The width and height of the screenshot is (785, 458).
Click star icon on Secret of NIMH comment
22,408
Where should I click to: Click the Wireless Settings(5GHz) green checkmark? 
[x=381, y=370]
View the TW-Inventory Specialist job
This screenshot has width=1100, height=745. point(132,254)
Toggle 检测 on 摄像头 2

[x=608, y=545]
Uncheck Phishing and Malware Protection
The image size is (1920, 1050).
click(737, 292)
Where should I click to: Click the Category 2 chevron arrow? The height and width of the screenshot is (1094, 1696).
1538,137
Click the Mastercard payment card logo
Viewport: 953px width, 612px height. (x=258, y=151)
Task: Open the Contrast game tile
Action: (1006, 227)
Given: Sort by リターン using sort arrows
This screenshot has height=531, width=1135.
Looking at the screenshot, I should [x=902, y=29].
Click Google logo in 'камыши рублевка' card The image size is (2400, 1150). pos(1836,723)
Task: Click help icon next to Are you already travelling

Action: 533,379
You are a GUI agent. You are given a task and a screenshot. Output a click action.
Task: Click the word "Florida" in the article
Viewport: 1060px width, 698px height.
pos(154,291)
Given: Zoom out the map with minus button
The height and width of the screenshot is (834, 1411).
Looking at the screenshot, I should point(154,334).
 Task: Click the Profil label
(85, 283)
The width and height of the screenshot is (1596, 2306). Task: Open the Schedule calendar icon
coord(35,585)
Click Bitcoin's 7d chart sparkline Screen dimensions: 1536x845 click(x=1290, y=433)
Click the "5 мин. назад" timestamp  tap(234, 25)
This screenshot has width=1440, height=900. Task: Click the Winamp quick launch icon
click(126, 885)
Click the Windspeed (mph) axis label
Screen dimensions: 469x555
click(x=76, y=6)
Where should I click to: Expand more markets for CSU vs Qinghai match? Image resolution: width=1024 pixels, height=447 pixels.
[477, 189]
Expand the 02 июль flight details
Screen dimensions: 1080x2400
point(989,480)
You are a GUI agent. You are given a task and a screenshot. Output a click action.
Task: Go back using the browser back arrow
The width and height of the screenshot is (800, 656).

EXERCISE> Copy out the full listing so that each line matches exactly.

SOLUTION FOR THIS EXERCISE>
The width and height of the screenshot is (785, 458).
Click star icon on Secret of NIMH comment
22,408
Where should I click to: Click the Wireless Settings(5GHz) green checkmark? 
[x=381, y=370]
View the TW-Inventory Specialist job
This screenshot has width=1100, height=745. point(132,254)
Toggle 检测 on 摄像头 2

[x=608, y=545]
Uncheck Phishing and Malware Protection
The image size is (1920, 1050).
click(737, 292)
Where should I click to: Click the Category 2 chevron arrow? The height and width of the screenshot is (1094, 1696).
1538,137
Click the Mastercard payment card logo
Viewport: 953px width, 612px height. (x=258, y=151)
Task: Open the Contrast game tile
Action: (1006, 227)
Given: Sort by リターン using sort arrows
This screenshot has height=531, width=1135.
Looking at the screenshot, I should [x=902, y=29].
Click Google logo in 'камыши рублевка' card The image size is (2400, 1150). pos(1836,723)
Task: Click help icon next to Are you already travelling

Action: 533,379
You are a GUI agent. You are given a task and a screenshot. Output a click action.
Task: Click the word "Florida" in the article
Viewport: 1060px width, 698px height.
pos(154,291)
Given: Zoom out the map with minus button
The height and width of the screenshot is (834, 1411).
Looking at the screenshot, I should point(154,334).
 Task: Click the Profil label
(85, 283)
The width and height of the screenshot is (1596, 2306). Task: Open the Schedule calendar icon
coord(35,585)
Click Bitcoin's 7d chart sparkline Screen dimensions: 1536x845 click(x=1290, y=433)
Click the "5 мин. назад" timestamp  tap(234, 25)
This screenshot has width=1440, height=900. Task: Click the Winamp quick launch icon
click(126, 885)
Click the Windspeed (mph) axis label
Screen dimensions: 469x555
click(x=76, y=6)
Where should I click to: Expand more markets for CSU vs Qinghai match? Image resolution: width=1024 pixels, height=447 pixels.
[477, 189]
Expand the 02 июль flight details
Screen dimensions: 1080x2400
point(989,480)
You are a GUI agent. You are given a task and a screenshot. Output a click action.
Task: Go back using the browser back arrow
The width and height of the screenshot is (800, 656).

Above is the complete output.